TLE&W states that it gives first priority to artifacts from the Clover Leaf route and the trains that used it, then to other local and regional railroads. The collection includes equipment associated with the Chesapeake and Ohio, Baltimore and Ohio, Penn Central, Conrail, and Norfolk and Western. An online collections portal listed 19 asset profiles as of June 2026.

The Andersons Foundation granted $5,140 in 2024 toward repair of locomotive 5109 as part of Phase I.

== Organization ==
TLE&W is an all-volunteer educational nonprofit. The Internal Revenue Service classifies it as a history museum (NTEE A54).
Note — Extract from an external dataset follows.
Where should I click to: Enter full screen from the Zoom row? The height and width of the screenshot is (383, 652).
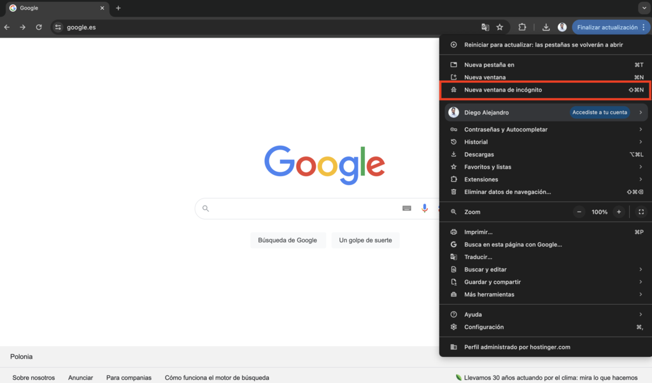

In August 2026 the board elected Durrell Johnson president after Rick Westphal stepped down, effective August 8, 2026. Johnson is a career railroad employee with CSX Transportation. Longtime treasurer Frank Oles resigned for medical reasons. Andy Ciesler, who rebuilt the public website launched in March 2026, became director of digital and museum programs.

== Equipment ==
Publicly described locomotives include:

Locomotives
| Number | Type | Built | Builder | Notes | Status (as of 2026) |
|---|---|---|---|---|---|
| 1 | 44-DE-22 | 1941 | Whitcomb | Ex-Ann Arbor Railroad; serial 60035 | Stored, awaiting restoration |
| 62 | ALCO S-2 | 1946 | American Locomotive Company | Serial 74663 | Display |
| 112 | ALCO S-2 | 1942 | American Locomotive Company | Serial 69921; long used as a parts source for No. 5109 | Display |
| 202 | 0-6-0 | 1920 | Baldwin Locomotive Works | Built as Detroit Edison 202; serial 52792; first Waterville–Grand Rapids Bluebird power in 1974 | Display |
| 5109 | ALCO S-4 | 1953 | American Locomotive Company | Ex-Chesapeake and Ohio 5109; serial 80633; primary Bluebird diesel since 1999 | Under restoration toward FRA certification |

A former H.K. Porter , No. 15 (builder's number 5966, 1917), left the roster and is at the Strasburg Rail Road. Other cars described in museum materials include Nickel Plate bay-window caboose 475, Wabash flat car 553 (re-decked and repainted in 2026), and a 1932 Baltimore and Ohio heavyweight coach used as a museum and meeting car.